Вместе с ним врубился штабс-капитан Кедрин. Не обращая внимания на пики, врезались в живую массу остальные. Несколько минут на солнце сверкала сталь окровавленных шашек, слышались гиканье казаков и хриплые крики киргизов. Но превосходство оставалось на стороне неприятеля. Поражённый пикой в бок, лежал на земле Кедрин; пулями были ранены один казак и один дагестанец. Скобелев дрался весь покрытый кровью. Он тоже был ранен, но даже и не замечал своих ран. Под ним рухнула лошадь, но и пеший он продолжал рубить шашкой. Верх в схватке, очевидно, оставался за киргизами. Были контужены ещё два офицера и остальные четыре казака. Гибель казалась неизбежной, радостные крики киргизов уже заглушали шум боя. Но вдруг совсем близко грянуло русское «ура!». Это майор Аварский, узнав, что происходит у Итыбая, с ротой апшеронцев и взводом самурцев, с четырёх вёрст расстояния кинулся бегом на помощь погибавшим товарищам. Появление подмоги разом изменило всё. Киргизы, услыхав боевой клич русских, на лучших своих верблюдах пустились в солончак. Слабым голосом Скобелев, едва державшийся на ногах, приказал раздать казакам игольчатые ружья пехотинцев и преследовать убегавших. Аварский сам повёл погоню. Киргизская партия была рассеяна, но преследование её в солончак не представлялось возможным, и погоня скоро возвратилась к месту стычки.
Двести превосходных верблюдов с имуществом, крупой, мукой и всякого рода оружием достались победителям. Самым драгоценным в этой добыче были верблюды. Благодаря им обеспечивалось спокойное передвижение всего отряда в оставшейся части пути. Скобелев получил семь ран пиками и шашками и, истощённый потерей крови, не мог держаться на коне. Колонна его осталась у Итыбая, куда через день к ней прибыл сам начальник отряда, поздравивший скобелевцев с первой победой...
Из Итыбая колонне пришлось возвратиться, но не к Байчагиру, а к колодцам Алан, где собрался весь Мангышлакский отряд, которому генерал Верёвкин прислал приказание идти не на более близкий Куня-Ургенч, а в обход Барса-Кильмас к Кунграду. 14 мая Мангышлакский отряд Ломакина соединился у канала Карабайли близ Кунграда с Оренбургским отрядом Верёвкина.

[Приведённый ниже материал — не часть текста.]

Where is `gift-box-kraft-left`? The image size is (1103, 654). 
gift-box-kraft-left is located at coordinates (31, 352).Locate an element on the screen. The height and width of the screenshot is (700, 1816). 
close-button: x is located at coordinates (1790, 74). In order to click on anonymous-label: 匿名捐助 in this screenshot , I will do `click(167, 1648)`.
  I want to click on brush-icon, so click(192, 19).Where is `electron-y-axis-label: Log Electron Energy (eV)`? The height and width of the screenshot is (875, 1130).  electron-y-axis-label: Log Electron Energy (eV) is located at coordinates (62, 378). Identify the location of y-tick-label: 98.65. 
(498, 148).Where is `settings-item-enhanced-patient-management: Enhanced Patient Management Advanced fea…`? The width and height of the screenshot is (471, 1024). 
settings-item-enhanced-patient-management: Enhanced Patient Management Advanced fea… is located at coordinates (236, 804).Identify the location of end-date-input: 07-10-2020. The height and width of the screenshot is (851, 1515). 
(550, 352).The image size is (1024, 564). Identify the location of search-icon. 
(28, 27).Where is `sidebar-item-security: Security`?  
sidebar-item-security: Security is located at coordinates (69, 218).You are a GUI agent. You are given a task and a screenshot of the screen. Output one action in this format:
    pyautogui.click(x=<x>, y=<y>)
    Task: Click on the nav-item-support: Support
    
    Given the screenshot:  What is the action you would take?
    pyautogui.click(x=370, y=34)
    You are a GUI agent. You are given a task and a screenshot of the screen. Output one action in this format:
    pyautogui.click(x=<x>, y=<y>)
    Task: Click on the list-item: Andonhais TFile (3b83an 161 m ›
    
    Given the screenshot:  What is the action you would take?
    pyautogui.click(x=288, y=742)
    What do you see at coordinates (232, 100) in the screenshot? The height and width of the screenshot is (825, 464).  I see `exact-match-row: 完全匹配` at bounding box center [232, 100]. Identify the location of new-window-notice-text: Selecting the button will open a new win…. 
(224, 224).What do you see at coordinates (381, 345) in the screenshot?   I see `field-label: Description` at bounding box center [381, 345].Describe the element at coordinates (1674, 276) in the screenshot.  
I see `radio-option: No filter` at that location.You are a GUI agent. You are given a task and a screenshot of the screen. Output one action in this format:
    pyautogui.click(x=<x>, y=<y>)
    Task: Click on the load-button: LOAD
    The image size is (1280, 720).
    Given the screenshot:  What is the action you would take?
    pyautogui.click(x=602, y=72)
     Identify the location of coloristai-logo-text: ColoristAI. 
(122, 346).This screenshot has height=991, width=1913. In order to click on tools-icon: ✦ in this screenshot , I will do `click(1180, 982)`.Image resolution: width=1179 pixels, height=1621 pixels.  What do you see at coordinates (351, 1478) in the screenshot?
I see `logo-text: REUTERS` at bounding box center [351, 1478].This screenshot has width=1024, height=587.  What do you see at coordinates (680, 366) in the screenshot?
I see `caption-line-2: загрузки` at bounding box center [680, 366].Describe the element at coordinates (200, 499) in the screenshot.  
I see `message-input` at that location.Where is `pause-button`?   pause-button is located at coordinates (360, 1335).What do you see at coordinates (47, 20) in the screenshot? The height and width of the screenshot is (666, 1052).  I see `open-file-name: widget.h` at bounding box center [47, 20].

Труднейшая часть похода была завершена; теперь оставалось идти на Хиву.
Но всё это нимало не портило общего вида. Наоборот, бодрость солдат, казаков и дагестанских всадников, их воинственная выправка, их несмолкавшие боевые песни, их зурна с неизбежной лезгинкой, их смелые ответы, их загорелые, не светлые лица были так внушительны, что, казалось, для них нет ничего невозможного...
Действительно, войска закалились до такой степени, что никакие лишения не могли сломить их высокий нравственный дух.
Вообще этот поход по знойной песчаной пустыне представлял собой один из замечательнейших подвигов, когда-либо совершенных пехотой с тех пор, как существуют армии... Он навсегда останется в военной истории России как один из славнейших эпизодов деятельности не только кавказских войск, но и вообще всей русской армии и в особенности беспримерно мужественной, выносливой и хороша дисциплинированной русской пехоты...
Так отзываются о походе Мангышлакского отряда даже иностранцы.
А тот, кто был всегда в голове отряда, кто первым торил путь о пустыне, кто ради того, чтобы поддержать достоинство России, кинулся едва не один на огромную толпу дикарей — Михаил Дмитриевич Скобелев, — весь израненный, мучимый лихорадкой лежал в арбе, которую тихо тащили вслед за отрядом верблюды...
Вместе с Михаилом Дмитриевичем в той же арбе лежал и другой раненый в схватке с киргизами у Итыбая — штабс-капитан Кедрин.
— Удивляюсь я вам, подполковник! — говорил последний Михаилу Дмитриевичу. — Чего вы сюда пошли? Неужели эти проклятые пески вам нравятся более, чем ваш Петербург?..
Скобелев несколько мгновений молчал.